I don’t begrudge people who work over the telephone doing their jobs one little bit. In a past life as a sales person, I personally sold several million dollars worth of services over the phone in a professional capacity.

That doesn’t mean, however, that a telemarketing call is always a welcome interruption.

Before the tips o’ doom and humor for dealing with telemarketers, a little background for why you listen sometimes.

One, consider the difference between sales people and marketers. Telemarketers are a volume-driven, numbers game. It’s like phone spam. Dial a bazillion times, if 1/2 of 1% respond to buying, minus my costs, and do I have a business? Sales people, good ones, have an attitude of ‘It’s a waste of my time to waste yours, but I’ve got something that might be of value to you. Professional to professional, would you like to learn more?’

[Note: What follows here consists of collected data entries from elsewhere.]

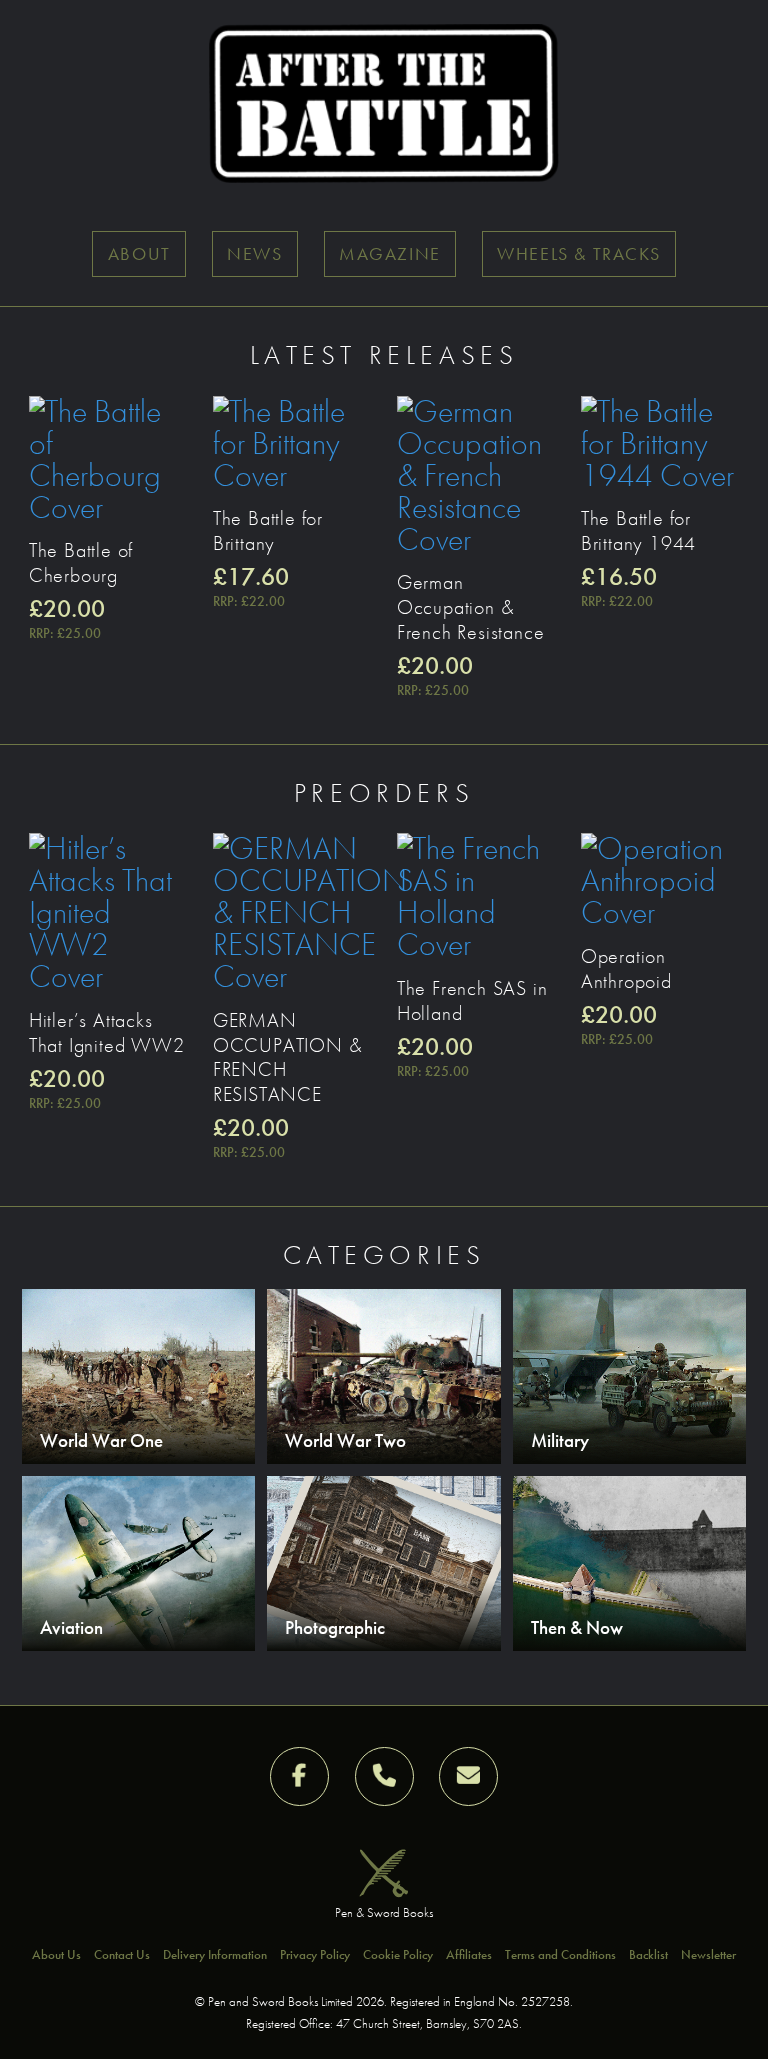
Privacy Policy (315, 1954)
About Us (56, 1954)
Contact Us (122, 1954)
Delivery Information (215, 1954)
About (139, 254)
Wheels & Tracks (578, 254)
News (254, 254)
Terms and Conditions (560, 1954)
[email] (468, 1776)
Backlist (648, 1954)
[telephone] (384, 1776)
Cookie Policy (398, 1954)
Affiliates (469, 1954)
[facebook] (299, 1776)
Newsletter (708, 1954)
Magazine (390, 254)
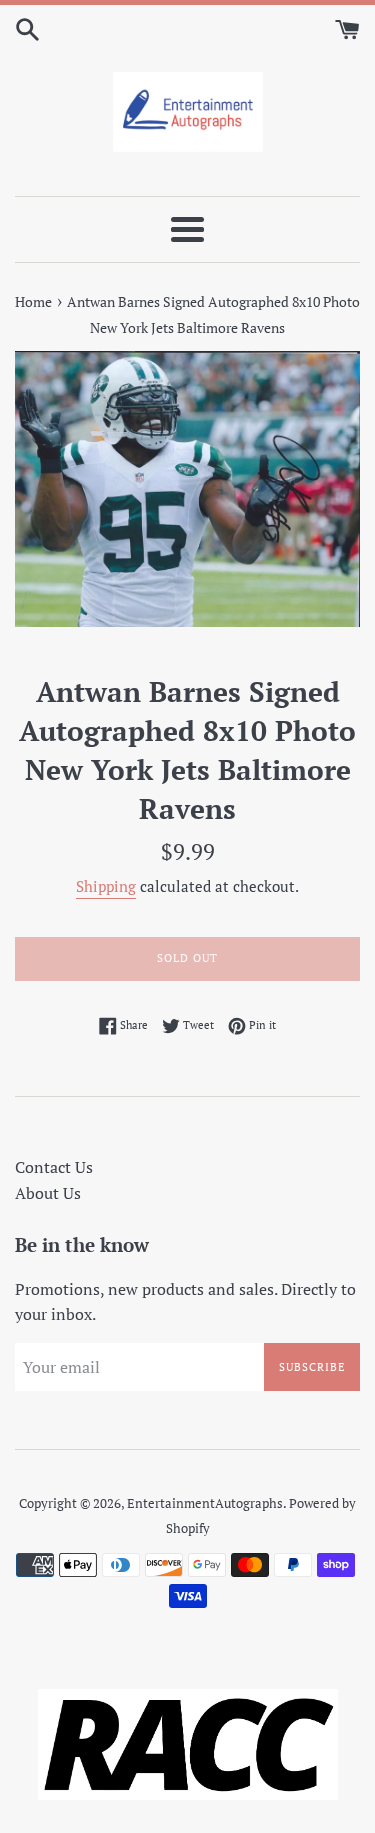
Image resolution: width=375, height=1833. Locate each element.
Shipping (106, 886)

Sales people have names. Telemarketers don’t. Telemarketers read scripts that they have trouble deviating from unless it’s on the ‘script tree.’ Sales people know how they’re going to open and close a call, but have a person-to-person dialogue skill set in the middle.

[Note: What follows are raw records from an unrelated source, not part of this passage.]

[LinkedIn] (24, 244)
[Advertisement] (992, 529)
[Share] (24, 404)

So when do you listen? When they’re pros and might have something you need. That doesn’t mean you don’t sometimes say, “I can’t have this conversation right now, but if you’ll give me your number I’ll call you back (or call me back tomorrow, or send me an email, or let me send you an email…).” Try THAT with a telemarketer.

So an idea or two for telemarketers (who, by the way, are probably really nice people stuck working for companies asking them to do inhuman things):

My wife hands the phone to my son. He’s four. He chats until they hang up.

I’ve known people who subscribe to things with their dog’s name so they know it’s a telemarketer. Or use your name backwards, so Rob Johns becomes John Robs.

You could say ‘Just a sec…’ …putting the phone down and letting it sit until they hang up.

I’ve never tried it, but I understand that if one of those auto-dialers gets you and you hit the pound key a pile of times that it’ll confuse the machine.

Finally, if you run a business: recruit them. Every once in a while you get a really tactful, literate person on the phone. In an industry with 35% annual turnover, someone like that isn’t going to be there long. Offer them a job at your biz.